[start DATA IN THIS EXERCISE]

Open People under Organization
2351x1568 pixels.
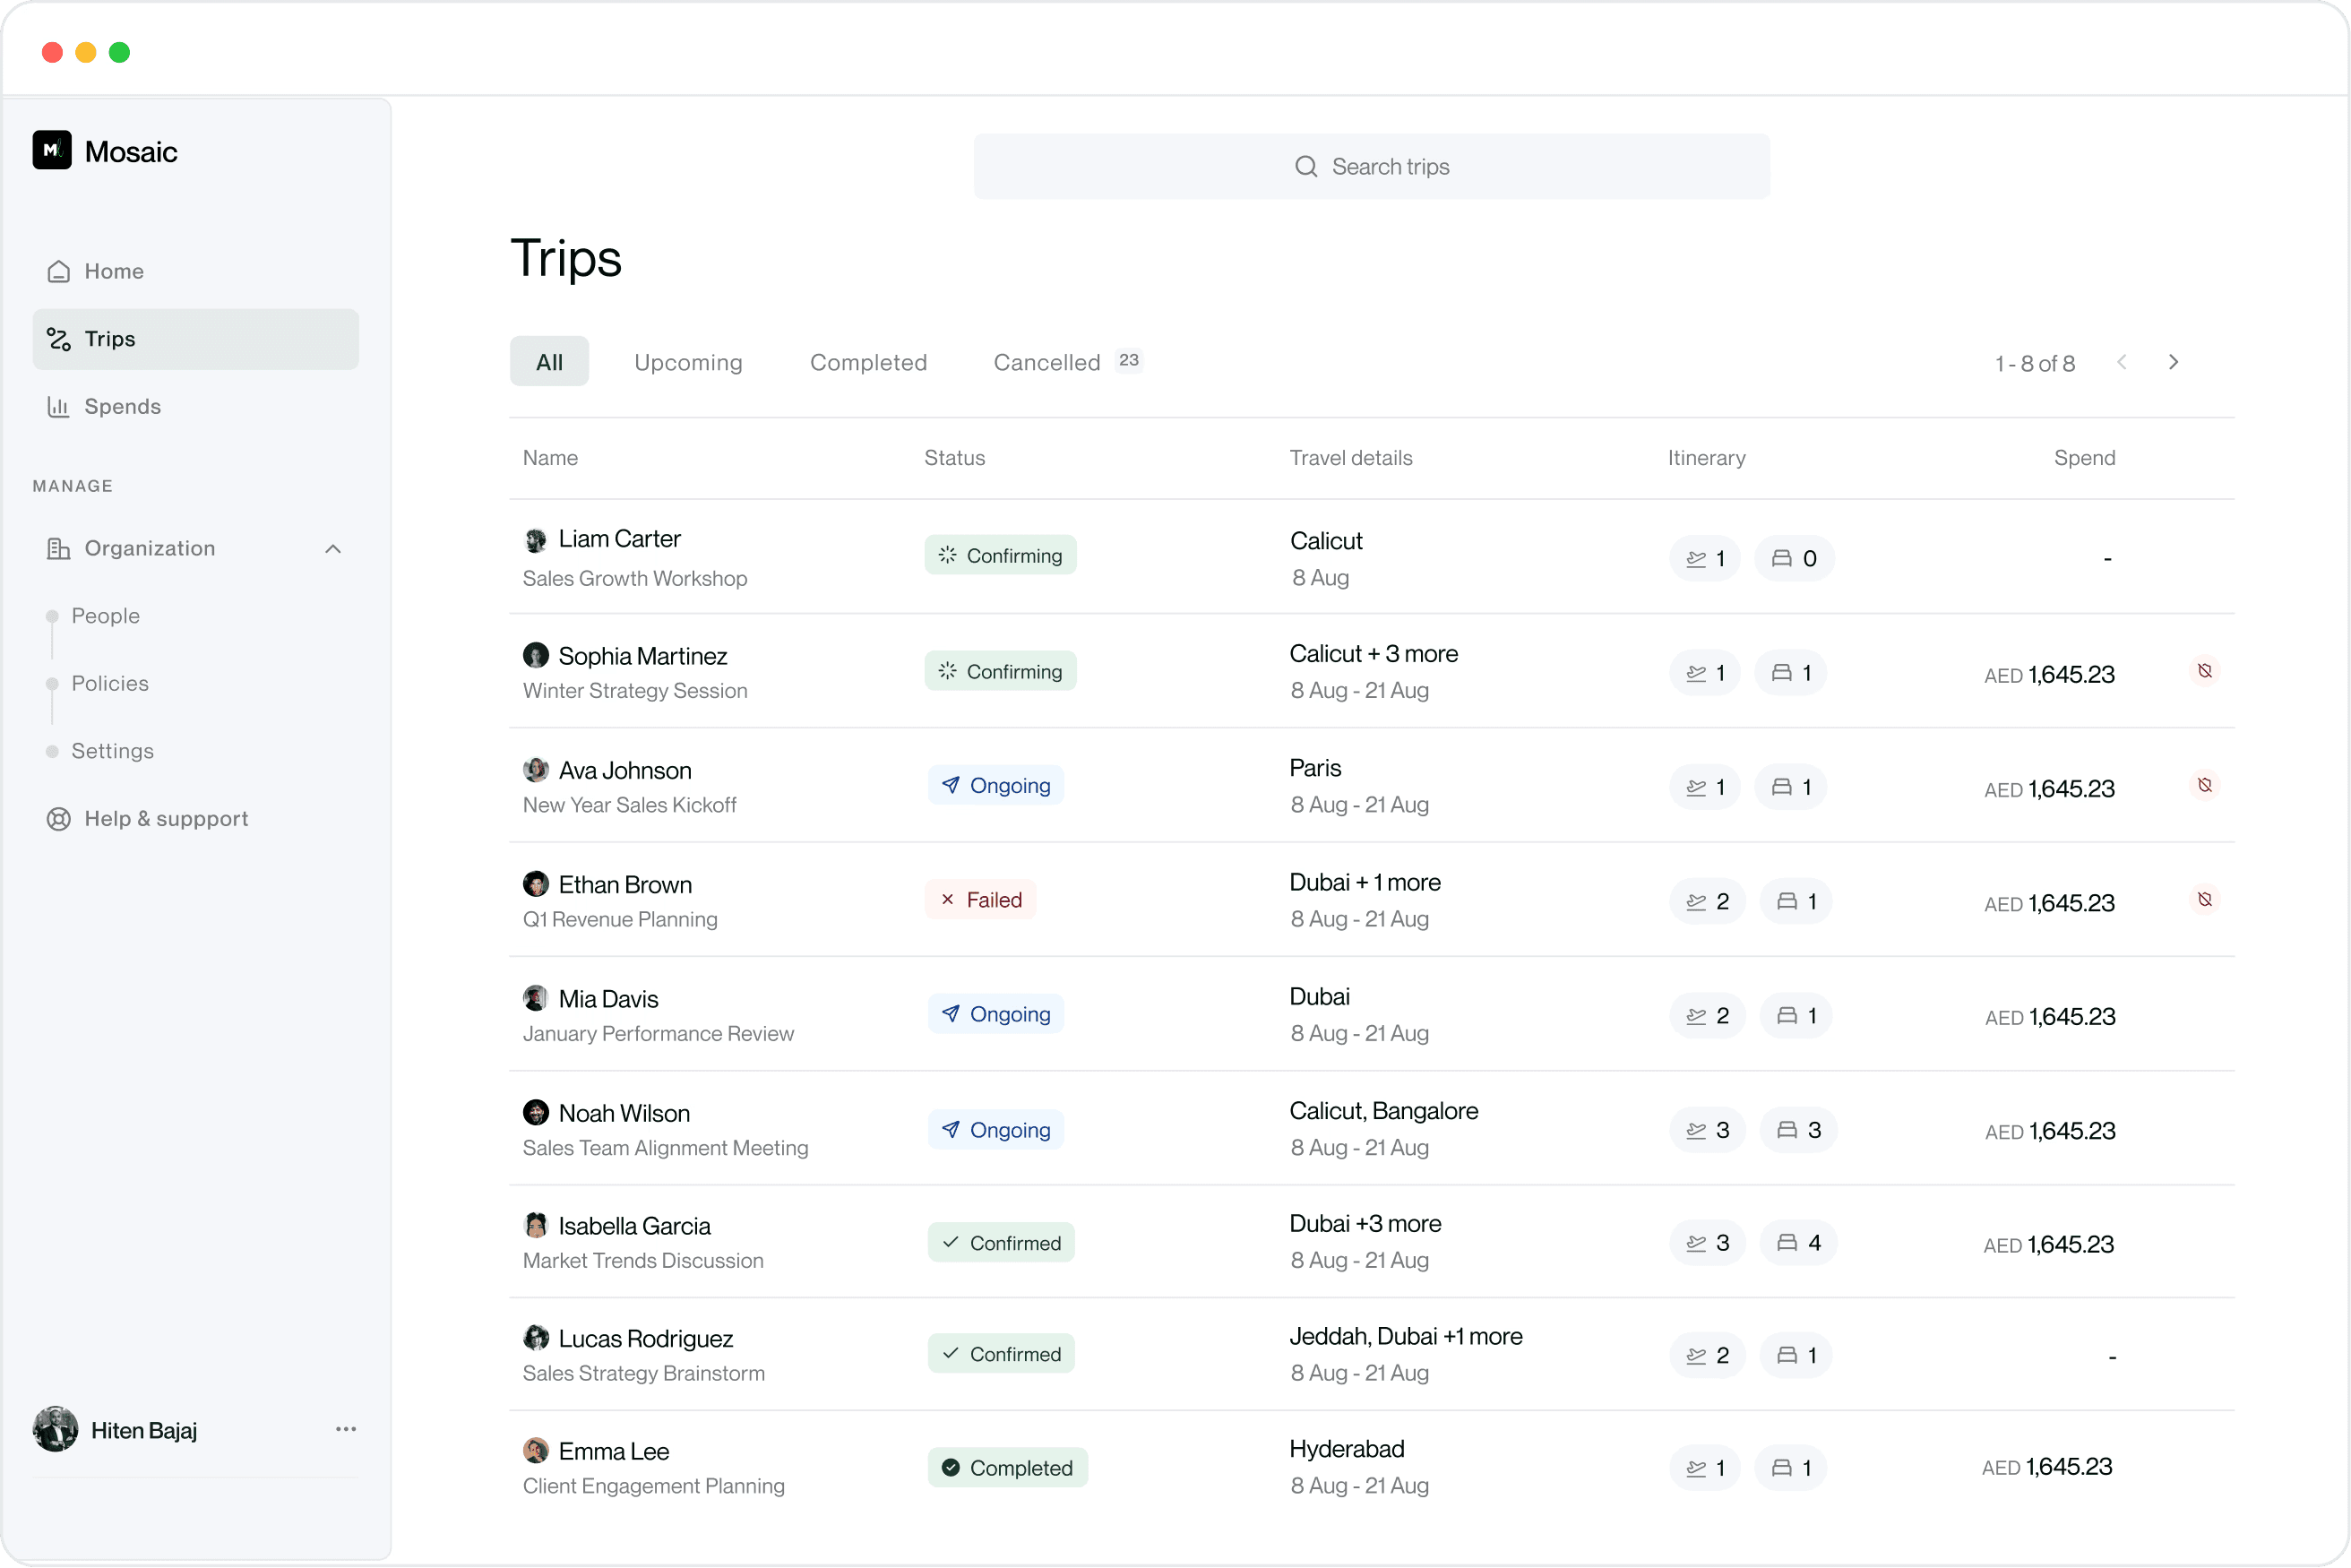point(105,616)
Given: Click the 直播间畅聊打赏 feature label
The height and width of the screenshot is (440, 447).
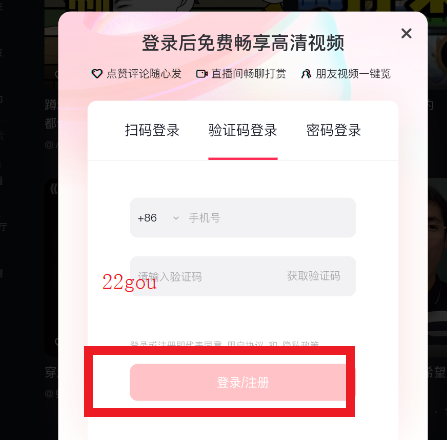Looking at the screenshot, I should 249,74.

[end DATA IN THIS EXERCISE]

### TASK PROMPT
Update the listing from the line with "Given: Click the 直播间畅聊打赏 feature label" through its end, replacing "feature label" with "feature tag" and leaving everything else unchanged. Omit the pictures.

### TASK RESPONSE
Given: Click the 直播间畅聊打赏 feature tag
The height and width of the screenshot is (440, 447).
Looking at the screenshot, I should 249,74.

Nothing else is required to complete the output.